In an era in which funding for the arts is being curtailed and any mention of the words “diversity” or “underserved” is cause for cancellation, Leon and Toby Cooperman announced Saturday night they are making a transformative $50 million donation to the New Jersey Performing Arts Center to serve as the start of an endowment for the center’s social impact programs.
The programs, many of which already are in action today, will find a permanent home at the $80 million Cooperman Family Arts Education and Community Center, which is scheduled to open in the first quarter of 2027 (and was jumpstarted by a $20 million donation from the Coopermans in 2019).
The gift, the largest ever to NJPAC, was announced during the organization’s annual Spotlight Gala, which raised more than $2 million.
Leon Cooperman, in an emotional and heartfelt speech to the crowd Saturday night (after a minute-long standing ovation) said the donation was an important thing to do during a time he said the government is “malfunctioning.”
A billionaire hedge fund manager who has donated many millions in the state (including an incredible $100 million gift to RWJBarnabas Health), Cooperman told the crowd the best way to spend a lot of money is to do something that will lead to the betterment of society.
NJPAC CEO John Schreiber said the gift will do just that. He detailed to the crowd all that the Cooperman Family center will do, starting with the fact that NJPAC programs reach more than 100,000 children each year — free of charge.
“The Cooperman Family Arts Education and Community Center, now being constructed on our parking lot across the street, will provide the beating heart for most of what we do in arts education, community engagement and arts and well-being,” he said.
The center speaks to the core mission of NJPAC.
“If there’s a singular story to what we do, it is ‘arts are for everybody,’” Schreiber said. “Arts improve and enhance the lives of everybody. This is generational work we’re doing here, and I believe this work changes lives.”
The arts, simply put, are good for health.
For everyone.
NJPAC officials detailed how children who engage in the arts have lower levels of social isolation, lower depression and lower loneliness. Older adults who engage in the arts have lower cognitive decline — it is helping seniors live longer, happier and healthier lives.

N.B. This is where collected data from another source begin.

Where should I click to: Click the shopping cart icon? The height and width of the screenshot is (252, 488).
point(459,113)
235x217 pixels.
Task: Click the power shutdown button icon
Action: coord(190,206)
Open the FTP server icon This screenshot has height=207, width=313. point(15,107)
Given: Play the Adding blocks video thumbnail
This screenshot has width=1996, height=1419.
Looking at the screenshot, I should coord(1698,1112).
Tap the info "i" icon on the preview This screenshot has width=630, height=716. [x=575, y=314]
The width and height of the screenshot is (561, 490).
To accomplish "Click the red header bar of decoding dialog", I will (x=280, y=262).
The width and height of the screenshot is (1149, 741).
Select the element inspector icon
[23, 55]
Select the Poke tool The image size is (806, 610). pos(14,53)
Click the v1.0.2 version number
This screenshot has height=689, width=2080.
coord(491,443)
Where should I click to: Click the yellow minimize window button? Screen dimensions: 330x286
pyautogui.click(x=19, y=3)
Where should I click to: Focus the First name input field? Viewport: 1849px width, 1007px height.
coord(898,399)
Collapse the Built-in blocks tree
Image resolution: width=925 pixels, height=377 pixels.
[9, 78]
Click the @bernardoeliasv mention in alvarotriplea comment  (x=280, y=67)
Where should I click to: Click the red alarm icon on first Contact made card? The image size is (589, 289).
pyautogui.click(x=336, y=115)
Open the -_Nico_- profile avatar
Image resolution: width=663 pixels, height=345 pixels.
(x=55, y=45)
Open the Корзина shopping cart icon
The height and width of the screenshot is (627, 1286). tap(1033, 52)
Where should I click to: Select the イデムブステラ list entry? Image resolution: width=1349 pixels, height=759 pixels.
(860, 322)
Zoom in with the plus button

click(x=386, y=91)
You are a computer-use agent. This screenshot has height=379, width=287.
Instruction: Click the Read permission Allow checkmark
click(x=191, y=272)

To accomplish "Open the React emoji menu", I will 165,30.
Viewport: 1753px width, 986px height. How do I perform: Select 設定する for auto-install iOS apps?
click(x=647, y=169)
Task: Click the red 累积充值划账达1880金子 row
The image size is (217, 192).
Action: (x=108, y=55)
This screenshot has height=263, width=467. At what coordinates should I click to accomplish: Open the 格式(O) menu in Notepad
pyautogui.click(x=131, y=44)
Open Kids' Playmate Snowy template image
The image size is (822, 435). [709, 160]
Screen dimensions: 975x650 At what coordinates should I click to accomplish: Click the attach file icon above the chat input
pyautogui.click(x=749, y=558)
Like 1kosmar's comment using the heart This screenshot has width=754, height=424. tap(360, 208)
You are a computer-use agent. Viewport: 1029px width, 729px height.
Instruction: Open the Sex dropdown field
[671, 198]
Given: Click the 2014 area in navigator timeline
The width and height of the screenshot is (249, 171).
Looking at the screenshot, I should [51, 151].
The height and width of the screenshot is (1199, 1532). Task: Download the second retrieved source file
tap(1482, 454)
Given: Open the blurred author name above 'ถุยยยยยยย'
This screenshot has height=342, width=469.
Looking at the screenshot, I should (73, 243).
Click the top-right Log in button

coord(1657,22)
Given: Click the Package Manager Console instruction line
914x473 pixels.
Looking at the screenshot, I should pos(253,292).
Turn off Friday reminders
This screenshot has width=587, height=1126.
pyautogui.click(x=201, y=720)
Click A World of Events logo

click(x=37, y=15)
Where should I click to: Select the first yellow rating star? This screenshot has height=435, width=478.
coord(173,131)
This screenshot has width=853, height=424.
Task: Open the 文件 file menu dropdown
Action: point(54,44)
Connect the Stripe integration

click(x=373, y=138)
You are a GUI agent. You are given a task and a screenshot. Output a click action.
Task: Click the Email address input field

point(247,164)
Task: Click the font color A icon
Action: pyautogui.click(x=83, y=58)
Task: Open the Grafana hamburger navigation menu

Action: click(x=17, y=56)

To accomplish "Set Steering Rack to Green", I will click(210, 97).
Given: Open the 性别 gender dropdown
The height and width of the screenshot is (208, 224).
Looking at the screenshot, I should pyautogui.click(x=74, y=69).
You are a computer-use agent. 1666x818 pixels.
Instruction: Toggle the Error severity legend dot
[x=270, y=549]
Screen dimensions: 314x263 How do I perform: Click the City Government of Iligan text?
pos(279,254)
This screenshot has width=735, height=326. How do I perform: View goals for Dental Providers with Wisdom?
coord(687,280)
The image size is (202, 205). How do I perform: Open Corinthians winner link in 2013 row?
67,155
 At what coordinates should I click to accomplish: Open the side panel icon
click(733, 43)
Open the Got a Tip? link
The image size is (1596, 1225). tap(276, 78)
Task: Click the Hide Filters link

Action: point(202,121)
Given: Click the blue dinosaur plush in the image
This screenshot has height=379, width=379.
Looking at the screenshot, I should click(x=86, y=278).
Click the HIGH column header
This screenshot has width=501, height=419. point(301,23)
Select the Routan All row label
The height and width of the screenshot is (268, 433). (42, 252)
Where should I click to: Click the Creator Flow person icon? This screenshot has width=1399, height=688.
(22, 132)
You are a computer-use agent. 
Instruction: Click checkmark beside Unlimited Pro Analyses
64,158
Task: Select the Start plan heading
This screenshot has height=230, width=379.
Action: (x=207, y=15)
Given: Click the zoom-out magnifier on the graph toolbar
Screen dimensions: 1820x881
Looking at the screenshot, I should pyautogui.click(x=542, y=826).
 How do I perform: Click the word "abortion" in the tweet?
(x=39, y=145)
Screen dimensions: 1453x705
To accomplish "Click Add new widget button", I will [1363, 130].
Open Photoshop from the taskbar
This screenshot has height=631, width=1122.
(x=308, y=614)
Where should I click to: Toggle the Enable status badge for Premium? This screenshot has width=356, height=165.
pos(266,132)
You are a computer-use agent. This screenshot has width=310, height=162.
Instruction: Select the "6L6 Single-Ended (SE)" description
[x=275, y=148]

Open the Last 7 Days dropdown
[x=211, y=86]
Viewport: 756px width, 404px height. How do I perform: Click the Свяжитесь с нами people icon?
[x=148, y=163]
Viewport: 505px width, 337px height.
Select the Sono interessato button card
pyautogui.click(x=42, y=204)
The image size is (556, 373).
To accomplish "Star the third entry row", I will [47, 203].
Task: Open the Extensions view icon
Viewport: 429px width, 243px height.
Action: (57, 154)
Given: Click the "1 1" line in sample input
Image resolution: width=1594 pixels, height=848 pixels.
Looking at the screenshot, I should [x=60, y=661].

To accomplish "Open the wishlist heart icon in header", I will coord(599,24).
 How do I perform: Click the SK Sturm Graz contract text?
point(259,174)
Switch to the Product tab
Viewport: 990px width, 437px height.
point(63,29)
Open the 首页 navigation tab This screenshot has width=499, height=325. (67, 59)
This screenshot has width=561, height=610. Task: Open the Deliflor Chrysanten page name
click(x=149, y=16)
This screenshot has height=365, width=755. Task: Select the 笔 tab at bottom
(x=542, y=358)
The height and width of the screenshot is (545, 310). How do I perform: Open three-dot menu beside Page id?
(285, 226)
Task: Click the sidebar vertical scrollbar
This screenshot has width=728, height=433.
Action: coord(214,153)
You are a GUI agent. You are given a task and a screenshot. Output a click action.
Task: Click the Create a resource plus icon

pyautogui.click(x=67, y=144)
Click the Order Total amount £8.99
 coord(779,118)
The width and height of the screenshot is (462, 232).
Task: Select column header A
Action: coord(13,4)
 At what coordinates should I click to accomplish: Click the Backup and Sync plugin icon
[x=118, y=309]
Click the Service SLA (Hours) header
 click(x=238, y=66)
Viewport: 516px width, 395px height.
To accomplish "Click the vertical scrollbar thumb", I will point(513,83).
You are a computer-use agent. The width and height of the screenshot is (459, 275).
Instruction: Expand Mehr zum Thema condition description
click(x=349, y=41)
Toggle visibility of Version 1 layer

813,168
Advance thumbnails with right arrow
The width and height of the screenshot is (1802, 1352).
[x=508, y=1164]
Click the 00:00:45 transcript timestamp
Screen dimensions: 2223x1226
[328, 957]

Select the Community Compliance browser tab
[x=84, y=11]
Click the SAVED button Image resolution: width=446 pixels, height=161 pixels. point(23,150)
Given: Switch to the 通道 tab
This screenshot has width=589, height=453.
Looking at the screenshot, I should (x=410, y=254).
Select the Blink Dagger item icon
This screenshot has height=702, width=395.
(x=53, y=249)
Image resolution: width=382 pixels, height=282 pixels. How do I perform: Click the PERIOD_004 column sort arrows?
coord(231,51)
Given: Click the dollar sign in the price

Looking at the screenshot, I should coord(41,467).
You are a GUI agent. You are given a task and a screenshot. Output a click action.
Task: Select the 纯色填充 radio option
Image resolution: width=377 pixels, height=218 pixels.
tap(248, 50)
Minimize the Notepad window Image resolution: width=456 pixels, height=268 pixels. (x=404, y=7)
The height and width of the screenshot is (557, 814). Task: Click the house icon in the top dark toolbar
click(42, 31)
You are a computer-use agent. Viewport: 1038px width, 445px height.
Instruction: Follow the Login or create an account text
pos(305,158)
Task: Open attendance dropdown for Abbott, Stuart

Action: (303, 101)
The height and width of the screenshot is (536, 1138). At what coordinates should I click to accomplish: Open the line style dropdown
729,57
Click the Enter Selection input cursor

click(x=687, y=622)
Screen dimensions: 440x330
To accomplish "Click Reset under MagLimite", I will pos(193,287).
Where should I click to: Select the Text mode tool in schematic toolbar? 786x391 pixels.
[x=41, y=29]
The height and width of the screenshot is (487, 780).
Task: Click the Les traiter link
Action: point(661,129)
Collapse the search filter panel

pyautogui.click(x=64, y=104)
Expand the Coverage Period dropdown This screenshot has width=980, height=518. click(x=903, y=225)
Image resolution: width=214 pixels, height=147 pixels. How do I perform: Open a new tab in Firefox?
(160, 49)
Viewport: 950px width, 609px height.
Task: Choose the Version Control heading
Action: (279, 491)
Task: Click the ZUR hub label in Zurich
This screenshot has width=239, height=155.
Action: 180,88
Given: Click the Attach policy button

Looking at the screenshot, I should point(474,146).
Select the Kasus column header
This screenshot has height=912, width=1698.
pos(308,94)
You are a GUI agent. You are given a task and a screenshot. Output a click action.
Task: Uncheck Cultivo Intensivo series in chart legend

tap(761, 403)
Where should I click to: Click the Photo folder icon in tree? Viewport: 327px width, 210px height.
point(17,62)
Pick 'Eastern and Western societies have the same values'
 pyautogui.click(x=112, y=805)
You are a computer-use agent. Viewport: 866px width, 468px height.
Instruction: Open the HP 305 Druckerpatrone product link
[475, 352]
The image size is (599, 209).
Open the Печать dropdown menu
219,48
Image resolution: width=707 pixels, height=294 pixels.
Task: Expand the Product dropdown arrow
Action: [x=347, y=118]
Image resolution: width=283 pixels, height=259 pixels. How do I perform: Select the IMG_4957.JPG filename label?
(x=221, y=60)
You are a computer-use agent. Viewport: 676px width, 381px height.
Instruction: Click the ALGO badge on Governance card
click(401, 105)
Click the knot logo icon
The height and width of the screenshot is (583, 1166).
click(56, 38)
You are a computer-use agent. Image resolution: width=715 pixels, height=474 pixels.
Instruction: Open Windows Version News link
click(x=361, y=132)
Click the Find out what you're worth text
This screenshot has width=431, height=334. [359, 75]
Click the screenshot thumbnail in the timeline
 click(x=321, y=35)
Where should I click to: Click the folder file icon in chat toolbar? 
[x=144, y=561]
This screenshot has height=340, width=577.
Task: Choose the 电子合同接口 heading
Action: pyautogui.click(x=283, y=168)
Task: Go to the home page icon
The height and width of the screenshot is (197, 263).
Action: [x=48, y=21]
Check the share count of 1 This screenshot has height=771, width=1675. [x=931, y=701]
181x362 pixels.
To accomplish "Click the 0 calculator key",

Of course, doing this costs money.
Schreiber unabashedly told the crowd that NJPAC is hoping to create an endowment of $100 million to ensure the impact of the Cooperman Family center will last generations.
After the event, he told BINJE he was overwhelmed by the Coopermans’ generosity — and thrilled to describe its meaning.
“People use the word ‘transformative’ all the time — this truly is transformative,” he said. “What I love about it is that it will help now and forever.
“Building this endowment will enable us to predictably deliver services in all aspects of social impact work for years and decades to come, no matter what is going on elsewhere.
“That’s why it’s so important.”
Those who know Schreiber, the CEO at NJPAC since 2011, know he’s delighted to bring world-class entertainers to a facility that is built to produce sound as good as any venue in the world.
Schreiber is most proud of the social impact programs NJPAC offers — both in its facility and in the community.
“We provide arts programming — and all the benefits that come with it — to communities who may otherwise not have such exposure,” he said.
The Cooperman Center will be purpose-built to not only house these programs, but to grow these programs for the next 50 years.
“It will allow us to serve our community even better than we’re doing right now,” he said.
And it will do so at a time when diversity, equity and inclusion have become dirty words.
Not at NJPAC. Not with Schreiber.
“We say those words here,” he said.
And now, thanks to the $50 million gift from the Coopermans, NJPAC will be able to do so for generations to come.